Esta nossa língua portuguesa está a reclamar os seus panegiristas, galhardos paladinos que a defendam e enalteçam, de tal maneira deve andar envergonhada do desprezo com que tantos a maltratam, e bem saudosa do vivo amor que tantos lhe sagraram. O autor da «Côrte na Aldeia» já clamava com mágoa, quando tecia encómios à sua amada língua: «Para que diga tudo, só um mal tem, e é que, pelo pouco que lhe querem seus naturais, a trazem mais remendada que capa de pedintes.» Que faria se ele a visse agora!

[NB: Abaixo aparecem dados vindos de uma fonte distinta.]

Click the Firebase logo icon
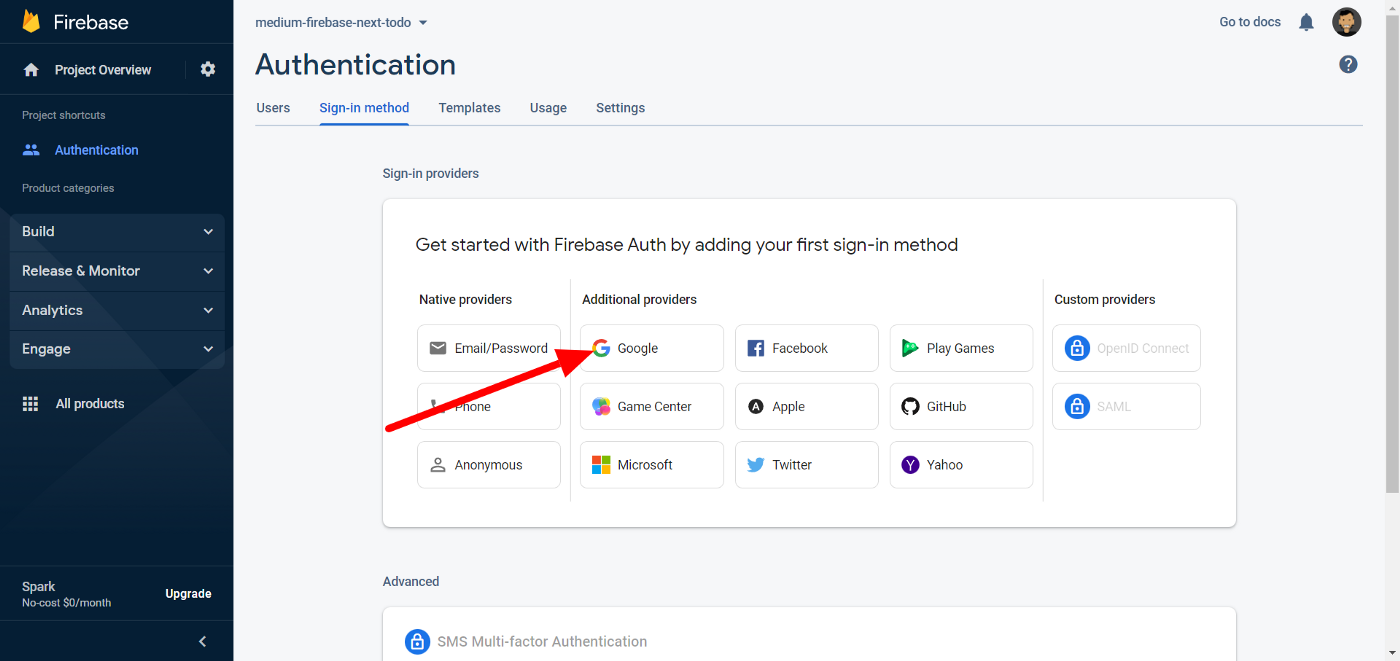1400x661 pixels. pyautogui.click(x=31, y=22)
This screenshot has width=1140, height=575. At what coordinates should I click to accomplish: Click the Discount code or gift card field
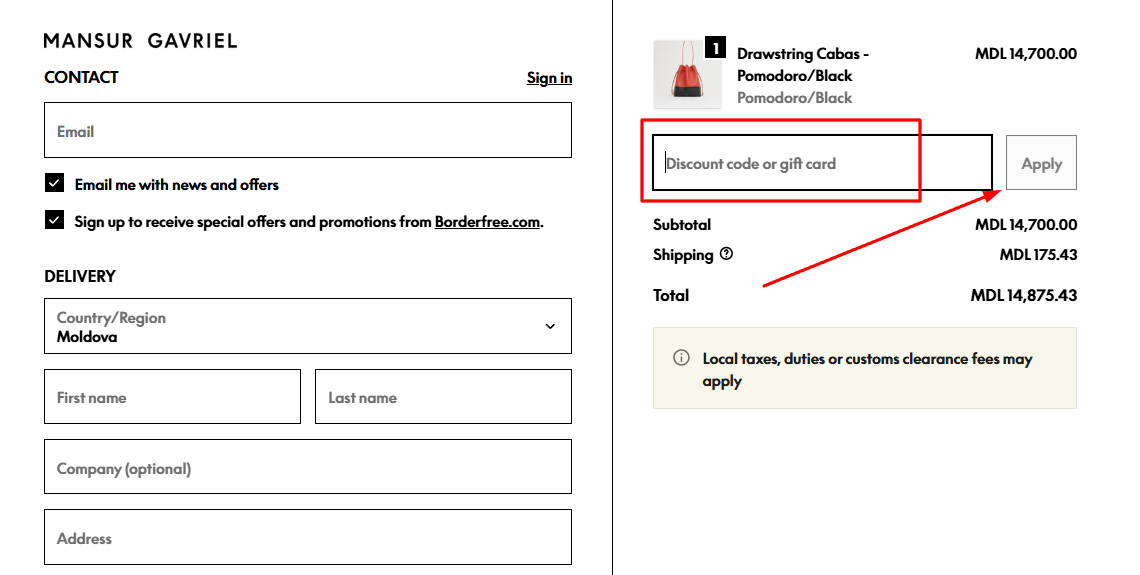pyautogui.click(x=822, y=163)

É preciso que defendamos a sua pureza e a sua beleza! Não é isto certamente aplaudir «puristas», que a queiram converter em língua morta, nem certos humanistas que jamais compreenderam a vida das palavras, os seus estádios, a sua evolução latente - toda uma biologia, enfim, como a de outros seres organizados. O que é indispensável é proteger os seus foros e o seu carácter, neste idioma tão dócil que não há estado de alma que não revele, língua tão rica de perspectiva e de sonho, profunda e esbelta, apurada ou enérgica, ave a gorjear nas toadilhas pastorais, ou reboante e magnífica no clangor da epopeia. A língua brota dos sulcos fecundos da terra, para o artista e o poeta a modelarem, insuflando-lhe depois a emoção e a graça. Assim a voz da cotovia matinal que, alando-se da gleba, se dilui no vasto azul dos céus em melodia e sonho...
Bulhão Pato dizia-me que conversava muito com malteses para dar sal à língua. E não há, na verdade, melhor sal que o do povo. É ver, por exemplo, no teatro de Gil Vicente como ele lha tempera e lha faz saborosa!
In "Paladinos da Linguagem", 3.º vol., Aillaud e Bertrand, Lisboa, 1923.